Domain Generalization through Meta-Learning: A Survey
Arsham Gholamzadeh Khoee, Yinan Yu, Robert Feldt
TL;DR
This survey addresses the challenge of domain generalization (DG) in the presence of distribution shifts by surveying meta-learning approaches that enable fast adaptation and robust generalization to unseen domains without target-domain data. It introduces a two-axis taxonomy that separates methods by how they generalize representations (minimizing inter-domain distances vs maximizing intra-domain diversity) and how they train discriminative classifiers (intra-class compactness vs inter-class separation).
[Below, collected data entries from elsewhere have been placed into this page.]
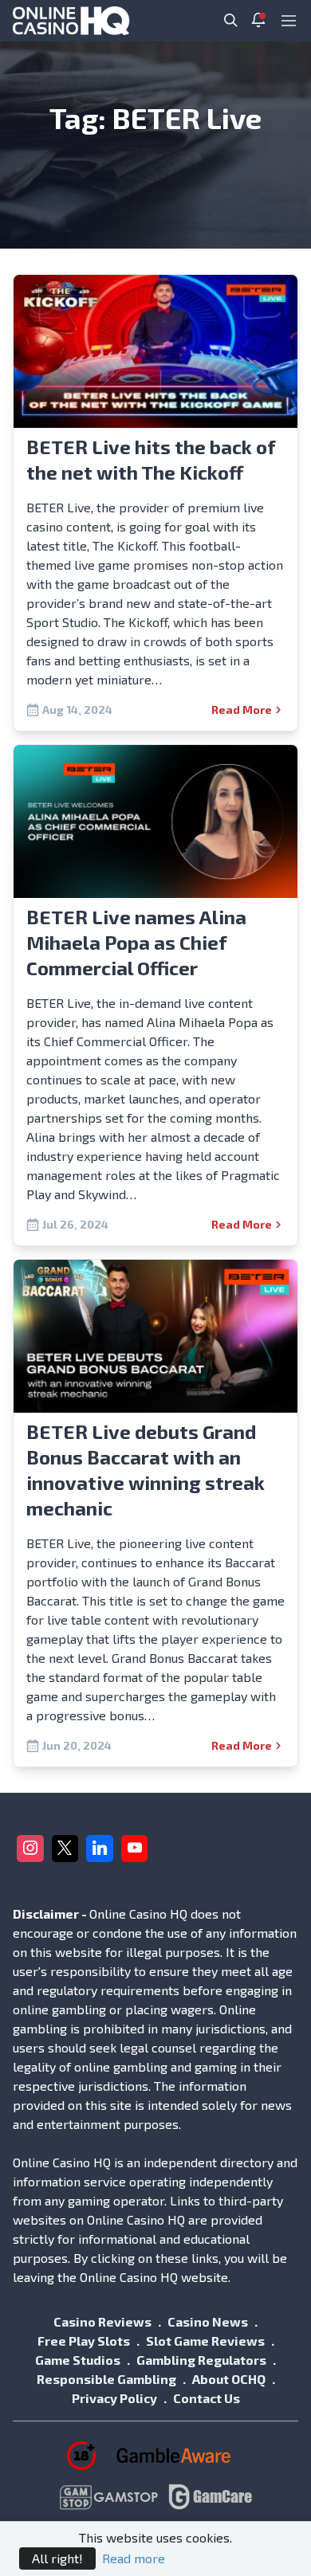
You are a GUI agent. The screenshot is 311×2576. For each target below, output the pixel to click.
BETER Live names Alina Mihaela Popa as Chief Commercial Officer (136, 942)
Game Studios (77, 2359)
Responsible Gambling (106, 2378)
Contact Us (206, 2397)
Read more (133, 2558)
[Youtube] (134, 1848)
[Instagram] (30, 1848)
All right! (57, 2558)
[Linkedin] (99, 1848)
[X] (65, 1848)
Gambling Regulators (201, 2359)
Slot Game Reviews (205, 2340)
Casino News (207, 2321)
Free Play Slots (83, 2340)
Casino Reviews (102, 2321)
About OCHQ (229, 2378)
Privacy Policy (114, 2397)
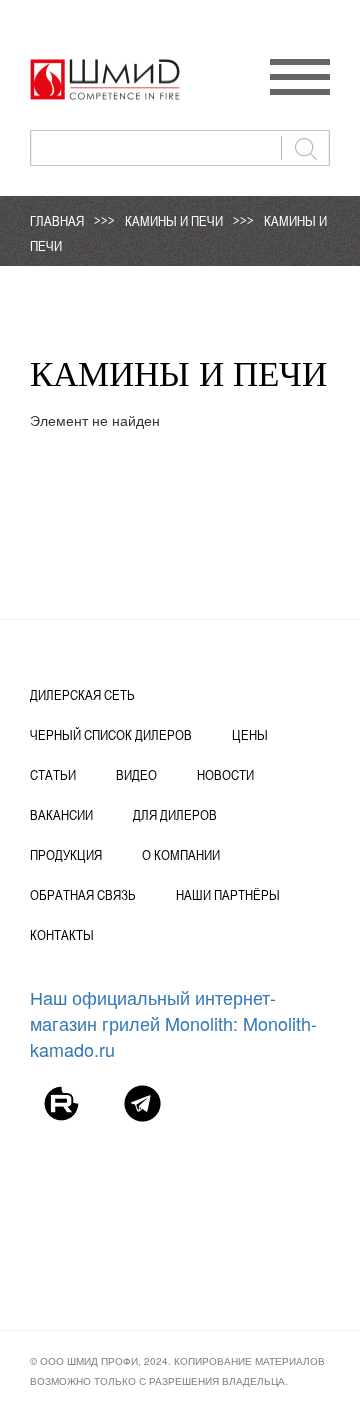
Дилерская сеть (82, 695)
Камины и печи (174, 221)
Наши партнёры (228, 895)
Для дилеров (175, 815)
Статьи (53, 775)
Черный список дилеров (111, 735)
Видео (136, 775)
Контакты (62, 935)
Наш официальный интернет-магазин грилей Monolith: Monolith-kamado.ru (173, 1022)
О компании (181, 855)
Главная (57, 221)
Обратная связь (83, 895)
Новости (225, 775)
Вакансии (61, 815)
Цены (250, 735)
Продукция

The review covers prominent methodologies (MLDG, MetaReg, Feature-Critic Networks, episodic DG, invariant representation learning, semantic feature regularization, and more), datasets, evaluation protocols, and practical applications, and discusses open challenges and promising directions such as causal-informed DG, memory-based strategies, and federated settings. Together, these contributions offer a structured roadmap for researchers and practitioners to design and evaluate meta-learning solutions that generalize across diverse, unseen domains. The work underscores the practical impact of DG via meta-learning in enabling zero-shot transfer, reducing data collection costs, and improving robustness in real-world AI systems.
Abstract
Deep neural networks (DNNs) have revolutionized artificial intelligence but often lack performance when faced with out-of-distribution (OOD) data, a common scenario due to the inevitable domain shifts in real-world applications. This limitation stems from the common assumption that training and testing data share the same distribution--an assumption frequently violated in practice. Despite their effectiveness with large amounts of data and computational power, DNNs struggle with distributional shifts and limited labeled data, leading to overfitting and poor generalization across various tasks and domains. Meta-learning presents a promising approach by employing algorithms that acquire transferable knowledge across various tasks for fast adaptation, eliminating the need to learn each task from scratch. This survey paper delves into the realm of meta-learning with a focus on its contribution to domain generalization. We first clarify the concept of meta-learning for domain generalization and introduce a novel taxonomy based on the feature extraction strategy and the classifier learning methodology, offering a granular view of methodologies. Additionally, we present a decision graph to assist readers in navigating the taxonomy based on data availability and domain shifts, enabling them to select and develop a proper model tailored to their specific problem requirements. Through an exhaustive review of existing methods and underlying theories, we map out the fundamentals of the field. Our survey provides practical insights and an informed discussion on promising research directions.